Prompt
The data below should be copied over with complete accuracy.

Source data
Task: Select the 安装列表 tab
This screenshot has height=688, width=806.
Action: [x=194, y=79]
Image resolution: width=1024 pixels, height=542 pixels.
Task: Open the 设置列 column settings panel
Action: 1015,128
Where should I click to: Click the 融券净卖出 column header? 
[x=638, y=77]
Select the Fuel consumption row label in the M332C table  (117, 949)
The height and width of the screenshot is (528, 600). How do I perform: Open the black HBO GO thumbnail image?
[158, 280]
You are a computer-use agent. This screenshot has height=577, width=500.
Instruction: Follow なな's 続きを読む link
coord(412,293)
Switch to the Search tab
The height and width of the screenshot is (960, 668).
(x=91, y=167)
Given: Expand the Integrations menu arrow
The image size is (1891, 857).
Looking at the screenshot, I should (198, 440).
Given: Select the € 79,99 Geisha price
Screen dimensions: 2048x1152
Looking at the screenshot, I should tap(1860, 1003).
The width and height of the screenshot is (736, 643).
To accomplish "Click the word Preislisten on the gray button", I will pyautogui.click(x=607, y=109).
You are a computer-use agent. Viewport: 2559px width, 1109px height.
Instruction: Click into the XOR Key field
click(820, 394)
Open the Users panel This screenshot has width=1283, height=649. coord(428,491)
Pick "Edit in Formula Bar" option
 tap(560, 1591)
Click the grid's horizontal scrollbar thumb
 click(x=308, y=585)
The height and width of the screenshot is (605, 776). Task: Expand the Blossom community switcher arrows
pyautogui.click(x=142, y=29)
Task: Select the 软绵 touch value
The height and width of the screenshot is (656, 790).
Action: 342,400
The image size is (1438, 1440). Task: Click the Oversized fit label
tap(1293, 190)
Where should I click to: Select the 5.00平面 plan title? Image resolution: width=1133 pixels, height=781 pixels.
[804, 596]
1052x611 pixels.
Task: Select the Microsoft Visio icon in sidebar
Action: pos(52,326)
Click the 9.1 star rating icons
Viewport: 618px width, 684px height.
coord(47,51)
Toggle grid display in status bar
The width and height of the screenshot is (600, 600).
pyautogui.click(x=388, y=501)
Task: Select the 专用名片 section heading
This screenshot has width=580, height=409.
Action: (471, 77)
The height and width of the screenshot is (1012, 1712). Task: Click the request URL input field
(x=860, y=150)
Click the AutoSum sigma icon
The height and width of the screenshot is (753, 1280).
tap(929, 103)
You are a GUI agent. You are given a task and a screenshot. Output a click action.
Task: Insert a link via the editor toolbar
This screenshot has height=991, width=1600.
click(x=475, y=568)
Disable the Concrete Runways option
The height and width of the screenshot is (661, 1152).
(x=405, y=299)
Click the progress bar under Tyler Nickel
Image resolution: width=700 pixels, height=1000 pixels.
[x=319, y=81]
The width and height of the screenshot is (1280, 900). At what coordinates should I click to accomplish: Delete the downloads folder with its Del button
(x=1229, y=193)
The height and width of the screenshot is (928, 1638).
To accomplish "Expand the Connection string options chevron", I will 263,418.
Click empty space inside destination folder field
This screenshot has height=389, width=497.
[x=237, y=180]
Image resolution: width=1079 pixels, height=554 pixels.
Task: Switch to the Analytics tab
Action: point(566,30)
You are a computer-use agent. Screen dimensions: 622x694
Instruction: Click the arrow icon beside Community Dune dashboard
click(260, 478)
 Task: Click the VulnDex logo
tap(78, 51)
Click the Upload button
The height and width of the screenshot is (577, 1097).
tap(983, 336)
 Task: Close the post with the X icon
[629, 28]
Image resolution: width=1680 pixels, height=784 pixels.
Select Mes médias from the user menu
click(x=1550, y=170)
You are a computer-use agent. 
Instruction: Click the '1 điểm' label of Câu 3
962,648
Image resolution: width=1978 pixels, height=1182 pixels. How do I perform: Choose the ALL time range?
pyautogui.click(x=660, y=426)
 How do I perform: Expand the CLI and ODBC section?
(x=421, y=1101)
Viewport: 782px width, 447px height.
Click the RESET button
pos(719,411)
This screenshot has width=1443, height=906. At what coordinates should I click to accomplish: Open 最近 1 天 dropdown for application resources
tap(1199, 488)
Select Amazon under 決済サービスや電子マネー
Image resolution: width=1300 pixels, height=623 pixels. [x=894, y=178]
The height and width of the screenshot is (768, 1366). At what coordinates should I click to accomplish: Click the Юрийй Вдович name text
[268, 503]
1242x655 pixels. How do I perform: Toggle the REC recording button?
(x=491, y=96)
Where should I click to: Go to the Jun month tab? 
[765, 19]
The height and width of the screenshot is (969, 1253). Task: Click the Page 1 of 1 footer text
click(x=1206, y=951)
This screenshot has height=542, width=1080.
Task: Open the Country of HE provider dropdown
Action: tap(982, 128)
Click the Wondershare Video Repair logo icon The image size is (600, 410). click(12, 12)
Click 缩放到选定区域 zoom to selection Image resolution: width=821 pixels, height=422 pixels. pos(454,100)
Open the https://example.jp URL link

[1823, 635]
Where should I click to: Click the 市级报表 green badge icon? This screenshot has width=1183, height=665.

Answer section
Task: Select the 安装列表 tab
This screenshot has height=688, width=806.
Action: [x=194, y=79]
Image resolution: width=1024 pixels, height=542 pixels.
Task: Open the 设置列 column settings panel
Action: 1015,128
Where should I click to: Click the 融券净卖出 column header? 
[x=638, y=77]
Select the Fuel consumption row label in the M332C table  (117, 949)
The height and width of the screenshot is (528, 600). How do I perform: Open the black HBO GO thumbnail image?
[158, 280]
You are a computer-use agent. This screenshot has height=577, width=500.
Instruction: Follow なな's 続きを読む link
coord(412,293)
Switch to the Search tab
The height and width of the screenshot is (960, 668).
(x=91, y=167)
Given: Expand the Integrations menu arrow
The image size is (1891, 857).
Looking at the screenshot, I should (198, 440).
Given: Select the € 79,99 Geisha price
Screen dimensions: 2048x1152
Looking at the screenshot, I should tap(1860, 1003).
The width and height of the screenshot is (736, 643).
To accomplish "Click the word Preislisten on the gray button", I will pyautogui.click(x=607, y=109).
You are a computer-use agent. Viewport: 2559px width, 1109px height.
Instruction: Click into the XOR Key field
click(820, 394)
Open the Users panel This screenshot has width=1283, height=649. coord(428,491)
Pick "Edit in Formula Bar" option
 tap(560, 1591)
Click the grid's horizontal scrollbar thumb
 click(x=308, y=585)
The height and width of the screenshot is (605, 776). Task: Expand the Blossom community switcher arrows
pyautogui.click(x=142, y=29)
Task: Select the 软绵 touch value
The height and width of the screenshot is (656, 790).
Action: 342,400
The image size is (1438, 1440). Task: Click the Oversized fit label
tap(1293, 190)
Where should I click to: Select the 5.00平面 plan title? Image resolution: width=1133 pixels, height=781 pixels.
[804, 596]
1052x611 pixels.
Task: Select the Microsoft Visio icon in sidebar
Action: pos(52,326)
Click the 9.1 star rating icons
Viewport: 618px width, 684px height.
coord(47,51)
Toggle grid display in status bar
The width and height of the screenshot is (600, 600).
pyautogui.click(x=388, y=501)
Task: Select the 专用名片 section heading
This screenshot has width=580, height=409.
Action: (471, 77)
The height and width of the screenshot is (1012, 1712). Task: Click the request URL input field
(x=860, y=150)
Click the AutoSum sigma icon
The height and width of the screenshot is (753, 1280).
tap(929, 103)
You are a GUI agent. You are given a task and a screenshot. Output a click action.
Task: Insert a link via the editor toolbar
This screenshot has height=991, width=1600.
click(x=475, y=568)
Disable the Concrete Runways option
The height and width of the screenshot is (661, 1152).
(x=405, y=299)
Click the progress bar under Tyler Nickel
Image resolution: width=700 pixels, height=1000 pixels.
[x=319, y=81]
The width and height of the screenshot is (1280, 900). At what coordinates should I click to accomplish: Delete the downloads folder with its Del button
(x=1229, y=193)
The height and width of the screenshot is (928, 1638).
To accomplish "Expand the Connection string options chevron", I will 263,418.
Click empty space inside destination folder field
This screenshot has height=389, width=497.
[x=237, y=180]
Image resolution: width=1079 pixels, height=554 pixels.
Task: Switch to the Analytics tab
Action: point(566,30)
You are a computer-use agent. Screen dimensions: 622x694
Instruction: Click the arrow icon beside Community Dune dashboard
click(260, 478)
 Task: Click the VulnDex logo
tap(78, 51)
Click the Upload button
The height and width of the screenshot is (577, 1097).
tap(983, 336)
 Task: Close the post with the X icon
[629, 28]
Image resolution: width=1680 pixels, height=784 pixels.
Select Mes médias from the user menu
click(x=1550, y=170)
You are a computer-use agent. 
Instruction: Click the '1 điểm' label of Câu 3
962,648
Image resolution: width=1978 pixels, height=1182 pixels. How do I perform: Choose the ALL time range?
pyautogui.click(x=660, y=426)
 How do I perform: Expand the CLI and ODBC section?
(x=421, y=1101)
Viewport: 782px width, 447px height.
Click the RESET button
pos(719,411)
This screenshot has width=1443, height=906. At what coordinates should I click to accomplish: Open 最近 1 天 dropdown for application resources
tap(1199, 488)
Select Amazon under 決済サービスや電子マネー
Image resolution: width=1300 pixels, height=623 pixels. [x=894, y=178]
The height and width of the screenshot is (768, 1366). At what coordinates should I click to accomplish: Click the Юрийй Вдович name text
[268, 503]
1242x655 pixels. How do I perform: Toggle the REC recording button?
(x=491, y=96)
Where should I click to: Go to the Jun month tab? 
[765, 19]
The height and width of the screenshot is (969, 1253). Task: Click the Page 1 of 1 footer text
click(x=1206, y=951)
This screenshot has height=542, width=1080.
Task: Open the Country of HE provider dropdown
Action: tap(982, 128)
Click the Wondershare Video Repair logo icon The image size is (600, 410). click(12, 12)
Click 缩放到选定区域 zoom to selection Image resolution: width=821 pixels, height=422 pixels. pos(454,100)
Open the https://example.jp URL link

[1823, 635]
Where should I click to: Click the 市级报表 green badge icon? This screenshot has width=1183, height=665.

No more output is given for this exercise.